The World in My Eyes (2017)
Though the Los Angeles radio station KROQ bills itself as “world famous”, this autobiography will probably be most enjoyed by locals who listened to the station in the 1980s when Richard Blade was in his heyday (he still has an 80s show on Sirius XM, so listen to it while you’re reading the book for the ultimate flashback experience). Although I had an older brother who gifted me with some essential music over the years (thanks for KISS’s Destroyer, Steve!), KROQ was truly the generator of my musical tastes. Richard Blade’s presence on the station was inextricable from the music he played. With his English accent, he sounded just like the guys in all of those bands my friends and I were so obsessed with … and we were obsessed because we listened to KROQ. I distinctly remember being disappointed when I realized a band I liked wasn’t from the UK. Blade not only had a radio show but also a TV show, MV3, that played videos and had a group of real New Wave kids dancing to them in the studio. He presence, then, was part of the New Wave scene in L.A., and he was like a rock star to me and my friends. I wanted to be on MV3 with excruciating fervor but I worried my clothes weren’t cool enough to be on TV. I also knew that being in close proximity to Richard Blade would be overwhelming.
I was a Duranie and KROQ really fed my mania for them. Duran Duran was the first band I was devoted to and devotion meant not only listening to KROQ to chart how many times Duran Duran was playing during a day (I had an actual chart!) but also collecting posters, magazines (particularly Japanese ones), and every album and 12 inch ever released. I still wear my original 7 and the Ragged Tiger tour shirt and I proudly display the Duran Duran board game in my office! I looked forward to all of the Duran Duran stories in Blade’s book as he was a close friend of theirs, and Spandau Ballet’s, too.
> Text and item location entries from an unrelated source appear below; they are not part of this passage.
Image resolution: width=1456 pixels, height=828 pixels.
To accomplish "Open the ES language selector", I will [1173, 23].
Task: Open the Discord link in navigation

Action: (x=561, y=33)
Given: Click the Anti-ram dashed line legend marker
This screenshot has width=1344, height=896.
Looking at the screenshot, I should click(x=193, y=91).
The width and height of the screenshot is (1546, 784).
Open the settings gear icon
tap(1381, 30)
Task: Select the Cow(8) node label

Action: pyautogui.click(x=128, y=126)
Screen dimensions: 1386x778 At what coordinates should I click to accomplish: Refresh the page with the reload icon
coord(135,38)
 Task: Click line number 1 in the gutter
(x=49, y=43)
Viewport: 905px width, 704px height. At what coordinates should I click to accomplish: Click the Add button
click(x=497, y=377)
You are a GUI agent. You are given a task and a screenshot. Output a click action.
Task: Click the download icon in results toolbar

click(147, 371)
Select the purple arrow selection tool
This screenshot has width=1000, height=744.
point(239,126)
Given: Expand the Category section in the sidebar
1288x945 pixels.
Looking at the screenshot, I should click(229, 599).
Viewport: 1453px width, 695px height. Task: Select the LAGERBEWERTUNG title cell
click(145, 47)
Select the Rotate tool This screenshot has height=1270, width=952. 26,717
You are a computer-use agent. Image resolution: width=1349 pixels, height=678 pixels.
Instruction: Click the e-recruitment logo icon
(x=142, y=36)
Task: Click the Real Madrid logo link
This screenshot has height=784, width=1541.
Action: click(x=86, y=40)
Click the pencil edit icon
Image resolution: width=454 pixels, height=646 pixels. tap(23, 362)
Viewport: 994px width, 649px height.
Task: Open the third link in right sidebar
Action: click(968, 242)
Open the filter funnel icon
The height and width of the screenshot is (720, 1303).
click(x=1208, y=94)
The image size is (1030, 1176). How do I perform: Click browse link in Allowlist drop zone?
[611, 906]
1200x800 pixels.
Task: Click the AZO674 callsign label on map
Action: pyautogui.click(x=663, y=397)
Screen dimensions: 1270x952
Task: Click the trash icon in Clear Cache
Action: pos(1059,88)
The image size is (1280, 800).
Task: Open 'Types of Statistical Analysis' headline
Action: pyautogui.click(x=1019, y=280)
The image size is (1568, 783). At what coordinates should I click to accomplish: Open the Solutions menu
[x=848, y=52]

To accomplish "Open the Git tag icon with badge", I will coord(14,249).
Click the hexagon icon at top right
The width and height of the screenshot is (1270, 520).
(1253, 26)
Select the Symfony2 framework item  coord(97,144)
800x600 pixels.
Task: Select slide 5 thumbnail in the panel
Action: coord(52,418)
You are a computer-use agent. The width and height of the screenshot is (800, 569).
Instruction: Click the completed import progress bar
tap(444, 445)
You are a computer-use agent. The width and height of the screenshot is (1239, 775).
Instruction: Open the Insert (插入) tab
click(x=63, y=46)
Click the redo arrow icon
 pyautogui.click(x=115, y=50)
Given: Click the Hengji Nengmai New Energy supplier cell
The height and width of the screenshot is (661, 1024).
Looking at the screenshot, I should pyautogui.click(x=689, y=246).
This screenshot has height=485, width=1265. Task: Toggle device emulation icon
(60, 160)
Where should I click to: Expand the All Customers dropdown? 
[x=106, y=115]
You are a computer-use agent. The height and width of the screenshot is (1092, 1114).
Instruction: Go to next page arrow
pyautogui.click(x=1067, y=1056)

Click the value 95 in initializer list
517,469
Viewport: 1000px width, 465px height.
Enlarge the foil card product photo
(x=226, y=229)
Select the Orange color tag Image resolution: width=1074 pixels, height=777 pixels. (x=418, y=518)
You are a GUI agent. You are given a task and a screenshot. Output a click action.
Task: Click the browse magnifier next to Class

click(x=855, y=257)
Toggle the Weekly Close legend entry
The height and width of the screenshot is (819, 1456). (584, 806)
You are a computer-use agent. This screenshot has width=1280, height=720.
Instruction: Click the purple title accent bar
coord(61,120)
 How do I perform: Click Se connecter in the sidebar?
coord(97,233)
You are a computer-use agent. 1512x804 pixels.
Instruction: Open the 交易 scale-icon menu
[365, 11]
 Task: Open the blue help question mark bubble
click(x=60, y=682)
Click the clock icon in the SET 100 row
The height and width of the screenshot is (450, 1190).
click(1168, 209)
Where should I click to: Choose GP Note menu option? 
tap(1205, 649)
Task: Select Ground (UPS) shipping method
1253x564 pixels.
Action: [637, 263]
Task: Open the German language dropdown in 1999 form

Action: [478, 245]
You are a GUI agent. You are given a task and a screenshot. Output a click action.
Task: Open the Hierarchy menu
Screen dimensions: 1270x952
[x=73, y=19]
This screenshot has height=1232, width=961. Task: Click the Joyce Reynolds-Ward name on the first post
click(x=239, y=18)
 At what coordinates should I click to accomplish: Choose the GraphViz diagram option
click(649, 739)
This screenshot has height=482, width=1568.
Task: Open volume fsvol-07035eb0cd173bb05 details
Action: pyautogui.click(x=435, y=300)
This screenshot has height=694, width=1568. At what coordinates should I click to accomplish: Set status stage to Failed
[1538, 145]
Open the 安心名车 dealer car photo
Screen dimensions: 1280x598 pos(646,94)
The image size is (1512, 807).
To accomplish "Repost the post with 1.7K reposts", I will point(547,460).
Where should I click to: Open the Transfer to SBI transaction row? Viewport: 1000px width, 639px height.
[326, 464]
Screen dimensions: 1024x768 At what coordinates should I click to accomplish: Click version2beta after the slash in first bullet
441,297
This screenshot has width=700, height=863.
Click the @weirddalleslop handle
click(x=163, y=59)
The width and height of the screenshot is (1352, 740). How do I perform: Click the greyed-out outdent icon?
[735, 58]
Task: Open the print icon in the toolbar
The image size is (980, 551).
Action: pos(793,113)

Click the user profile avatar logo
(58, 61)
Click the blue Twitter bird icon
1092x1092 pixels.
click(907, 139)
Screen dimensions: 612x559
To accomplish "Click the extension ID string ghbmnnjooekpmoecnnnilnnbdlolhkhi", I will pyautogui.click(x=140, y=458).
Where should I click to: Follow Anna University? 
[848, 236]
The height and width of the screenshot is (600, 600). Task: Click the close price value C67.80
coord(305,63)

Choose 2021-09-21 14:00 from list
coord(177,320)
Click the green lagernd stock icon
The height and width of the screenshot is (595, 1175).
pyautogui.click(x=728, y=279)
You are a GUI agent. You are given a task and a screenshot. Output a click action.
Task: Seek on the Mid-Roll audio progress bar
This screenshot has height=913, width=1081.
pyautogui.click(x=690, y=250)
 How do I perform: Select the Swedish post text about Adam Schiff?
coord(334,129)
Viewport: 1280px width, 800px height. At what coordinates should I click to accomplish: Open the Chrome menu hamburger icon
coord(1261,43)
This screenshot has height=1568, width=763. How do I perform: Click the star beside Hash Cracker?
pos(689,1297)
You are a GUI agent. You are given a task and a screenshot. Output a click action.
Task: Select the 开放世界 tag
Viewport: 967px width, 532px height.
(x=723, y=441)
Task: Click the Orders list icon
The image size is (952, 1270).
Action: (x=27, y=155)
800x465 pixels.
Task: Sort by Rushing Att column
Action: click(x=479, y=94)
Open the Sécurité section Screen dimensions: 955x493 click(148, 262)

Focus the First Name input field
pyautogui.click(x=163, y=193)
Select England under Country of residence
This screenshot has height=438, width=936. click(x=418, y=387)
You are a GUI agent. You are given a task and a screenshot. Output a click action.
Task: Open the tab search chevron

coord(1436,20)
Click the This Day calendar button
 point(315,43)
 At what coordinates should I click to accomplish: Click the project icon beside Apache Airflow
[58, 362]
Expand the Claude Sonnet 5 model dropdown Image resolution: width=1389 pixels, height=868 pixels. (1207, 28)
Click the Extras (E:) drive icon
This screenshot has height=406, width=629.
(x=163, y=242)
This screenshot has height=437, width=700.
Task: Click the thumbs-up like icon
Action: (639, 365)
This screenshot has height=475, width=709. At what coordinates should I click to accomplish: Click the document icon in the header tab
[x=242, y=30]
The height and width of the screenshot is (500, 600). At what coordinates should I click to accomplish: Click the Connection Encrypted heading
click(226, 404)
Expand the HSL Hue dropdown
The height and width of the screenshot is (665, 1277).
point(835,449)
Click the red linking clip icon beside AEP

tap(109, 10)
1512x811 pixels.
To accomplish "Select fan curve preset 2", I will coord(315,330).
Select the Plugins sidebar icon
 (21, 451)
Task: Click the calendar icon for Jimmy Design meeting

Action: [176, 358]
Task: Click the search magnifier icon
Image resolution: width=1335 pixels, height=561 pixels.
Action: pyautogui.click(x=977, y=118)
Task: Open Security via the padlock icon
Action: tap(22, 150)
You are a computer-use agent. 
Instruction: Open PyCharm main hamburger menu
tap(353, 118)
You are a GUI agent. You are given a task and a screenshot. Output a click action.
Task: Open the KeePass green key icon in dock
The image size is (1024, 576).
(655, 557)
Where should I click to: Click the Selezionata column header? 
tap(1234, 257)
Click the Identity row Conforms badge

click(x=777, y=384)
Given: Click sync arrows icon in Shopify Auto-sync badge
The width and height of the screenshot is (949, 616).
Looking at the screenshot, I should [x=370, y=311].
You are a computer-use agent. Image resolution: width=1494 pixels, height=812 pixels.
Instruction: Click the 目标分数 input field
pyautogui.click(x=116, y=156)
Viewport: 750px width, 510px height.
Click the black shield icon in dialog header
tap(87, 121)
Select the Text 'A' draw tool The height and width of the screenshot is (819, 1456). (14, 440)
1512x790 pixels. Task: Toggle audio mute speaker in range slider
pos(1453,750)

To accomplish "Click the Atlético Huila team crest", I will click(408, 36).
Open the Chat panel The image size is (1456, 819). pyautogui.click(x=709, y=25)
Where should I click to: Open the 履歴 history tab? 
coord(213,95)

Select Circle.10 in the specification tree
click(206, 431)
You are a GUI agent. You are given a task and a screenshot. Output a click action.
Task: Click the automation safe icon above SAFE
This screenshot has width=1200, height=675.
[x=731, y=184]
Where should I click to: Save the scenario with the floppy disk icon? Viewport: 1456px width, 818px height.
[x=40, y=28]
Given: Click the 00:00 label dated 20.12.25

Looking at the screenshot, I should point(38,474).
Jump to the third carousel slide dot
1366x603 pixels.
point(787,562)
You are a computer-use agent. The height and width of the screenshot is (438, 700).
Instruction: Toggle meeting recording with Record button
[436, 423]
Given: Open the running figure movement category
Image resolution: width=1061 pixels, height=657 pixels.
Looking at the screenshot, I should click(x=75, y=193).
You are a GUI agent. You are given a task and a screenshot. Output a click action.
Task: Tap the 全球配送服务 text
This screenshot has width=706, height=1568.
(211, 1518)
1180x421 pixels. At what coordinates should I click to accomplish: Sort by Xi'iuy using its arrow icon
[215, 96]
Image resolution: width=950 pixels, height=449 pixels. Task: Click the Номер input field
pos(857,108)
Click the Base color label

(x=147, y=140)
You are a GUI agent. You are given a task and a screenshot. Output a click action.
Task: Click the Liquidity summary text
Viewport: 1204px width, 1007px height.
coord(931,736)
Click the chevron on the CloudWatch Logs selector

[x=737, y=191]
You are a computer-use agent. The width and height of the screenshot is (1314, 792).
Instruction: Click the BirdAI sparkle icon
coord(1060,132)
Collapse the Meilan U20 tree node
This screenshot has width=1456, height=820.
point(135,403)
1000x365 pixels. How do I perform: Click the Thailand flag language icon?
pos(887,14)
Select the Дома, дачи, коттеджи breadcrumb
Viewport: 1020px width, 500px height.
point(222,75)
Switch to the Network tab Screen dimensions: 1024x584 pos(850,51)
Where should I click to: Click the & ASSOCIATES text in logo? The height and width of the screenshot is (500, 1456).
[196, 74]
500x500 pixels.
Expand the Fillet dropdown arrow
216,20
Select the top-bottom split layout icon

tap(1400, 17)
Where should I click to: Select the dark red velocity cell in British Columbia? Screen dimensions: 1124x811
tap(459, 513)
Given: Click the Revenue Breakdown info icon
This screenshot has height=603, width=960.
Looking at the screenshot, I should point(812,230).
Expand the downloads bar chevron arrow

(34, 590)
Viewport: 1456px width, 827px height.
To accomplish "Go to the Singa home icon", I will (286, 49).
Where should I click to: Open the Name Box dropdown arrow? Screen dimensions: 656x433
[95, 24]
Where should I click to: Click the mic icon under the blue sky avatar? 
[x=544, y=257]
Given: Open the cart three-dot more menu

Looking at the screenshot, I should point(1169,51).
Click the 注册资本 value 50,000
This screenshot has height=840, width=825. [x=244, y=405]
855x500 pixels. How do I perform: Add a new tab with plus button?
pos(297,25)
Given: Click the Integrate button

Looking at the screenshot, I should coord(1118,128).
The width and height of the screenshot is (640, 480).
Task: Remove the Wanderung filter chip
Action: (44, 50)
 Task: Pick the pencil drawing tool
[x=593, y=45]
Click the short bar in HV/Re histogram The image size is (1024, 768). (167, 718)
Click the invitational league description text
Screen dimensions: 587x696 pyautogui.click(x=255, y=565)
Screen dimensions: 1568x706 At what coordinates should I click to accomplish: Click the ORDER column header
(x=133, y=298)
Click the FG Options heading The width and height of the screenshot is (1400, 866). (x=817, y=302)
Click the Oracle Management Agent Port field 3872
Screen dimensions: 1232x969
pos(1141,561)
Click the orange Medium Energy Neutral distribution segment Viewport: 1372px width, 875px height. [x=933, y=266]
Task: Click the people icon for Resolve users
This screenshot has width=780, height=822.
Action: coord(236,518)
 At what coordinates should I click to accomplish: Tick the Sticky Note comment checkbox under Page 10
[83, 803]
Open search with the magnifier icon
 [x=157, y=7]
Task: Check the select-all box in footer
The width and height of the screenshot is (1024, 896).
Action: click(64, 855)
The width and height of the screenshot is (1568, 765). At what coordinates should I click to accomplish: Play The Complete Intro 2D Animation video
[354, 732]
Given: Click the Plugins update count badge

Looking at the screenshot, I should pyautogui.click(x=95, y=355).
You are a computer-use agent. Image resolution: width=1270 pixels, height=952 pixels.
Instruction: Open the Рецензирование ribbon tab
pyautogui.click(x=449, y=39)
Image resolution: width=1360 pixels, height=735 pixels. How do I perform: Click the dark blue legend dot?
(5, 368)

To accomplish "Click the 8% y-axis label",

This was a surprisingly interesting read, though it takes Blade a long time to get to the 1980s. But Blade is good storyteller and all of the years he spent scrounging around Europe for radio jobs large and small are just as involving as his stories about being a DJ at a station, despite being relatively “underground”, which had the power to introduce L.A. listeners to a wide array of new wave, postpunk, and other alternative bands. Having grown up in the San Fernando Valley in the 80s, I was really fascinated by all the goings on behind the scenes and it was fun to recognize the names of other KROQ djs like Jed the Fish and Swedish Egil. As for gossip, Blade is relatively circumspect but he does write about being romantically involved with Berlin’s Teri Nunn, and story of him asking her to marry him is really a doozy. Highly recommended just for that!
In terms of research, this book wasn’t enormously helpful but it could assist in rounding out an understanding of how bands were played and promoted in the 80s. Maybe I could interview Blade if I can get a 33 1/3 book on Duran Duran or Spandau off the ground? My 13 year old self is already squealing at the thought!